= PASSAGE TO READ =
________________

Alexander Arthur Alfonso David Maule Ramsay was born at Clarence House, then the London residence of his maternal grandfather, the Duke of Connaught. He (along with his cousin Viscount Lascelles, later 7th Earl of Harewood) acted as a page of honour during the coronation of King George VI. After leaving Eton College the same year, he received commission in the Grenadier Guards. Ramsay saw active service in North Africa during World War II. He lost the lower part of his right leg during a tank battle at Tunisia in 1943. In 1944, he joined the staff of his cousin, HRH the Duke of Gloucester, who was then governor general of Australia.
Upon returning to Great Britain in 1947, he was informed that he would inherit Mar Lodge and its estates from his aunt, Princess Arthur of Connaught. In preparation for this role, he read agriculture at Trinity College, Cambridge. After graduating in 1952, he worked for three years as assistant factor on the Linlithgow estates at South Queensferry. Ramsay inherited the Mar estate in 1959. At that point, Lord Lyon King of Arms allowed him to add the designation "of Mar" to his name. Eventually the financial difficulties of running the 73,000 acre Mar estates forced him to sell it to the National Trust of Scotland in 1987.

________________

= GIVEN MATERIAL =
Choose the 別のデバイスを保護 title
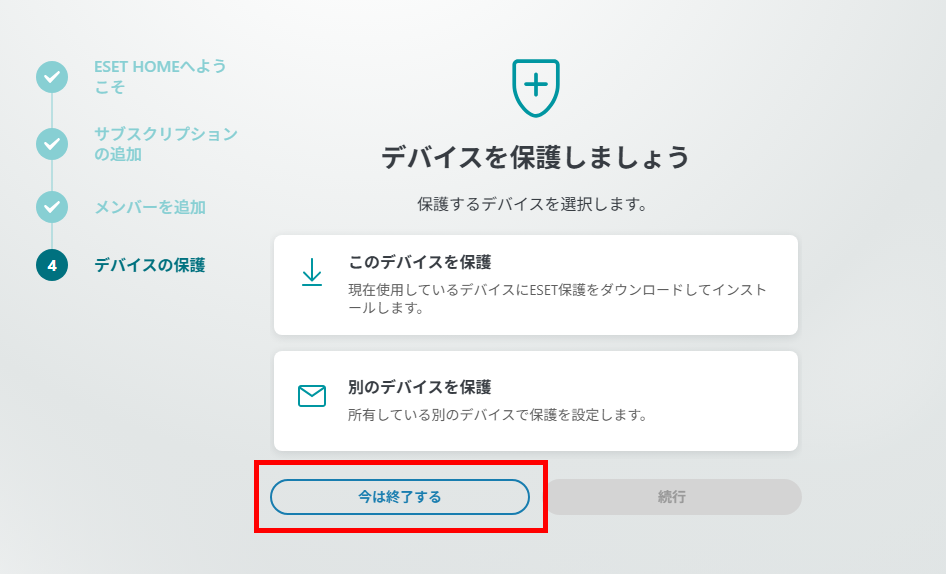 point(420,386)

________________

= TASK SET =
• A. Please rewrite the Alexander Ramsay biography starting at "Alexander Arthur Alfonso" and ending at "general of Australia.", putting "Scots Guards" in place of "Grenadier Guards".
• B. Write the next part of the Alexander Ramsay biography, picking up after its final sentence.

= RESPONSES TO THE TASKS =
• A.
Alexander Arthur Alfonso David Maule Ramsay was born at Clarence House, then the London residence of his maternal grandfather, the Duke of Connaught. He (along with his cousin Viscount Lascelles, later 7th Earl of Harewood) acted as a page of honour during the coronation of King George VI. After leaving Eton College the same year, he received commission in the Scots Guards. Ramsay saw active service in North Africa during World War II. He lost the lower part of his right leg during a tank battle at Tunisia in 1943. In 1944, he joined the staff of his cousin, HRH the Duke of Gloucester, who was then governor general of Australia.

• B.
In 1956, Ramsay married Flora Fraser (18 October 1920-), the only daughter of Alexander Fraser, 19th Lord Saltoun and chief of the Name of Fraser. His wife succeeded her father as the 20th Lady Saltoun and chief of the Name of Fraser in her own right in 1959. Thereafter, they resided at wife's family seat, Cairnbulg Castle at Fraserburgh, in Aberdeenshire. In 1971, he became the deputy lord lieutentant for Aberdeenshire.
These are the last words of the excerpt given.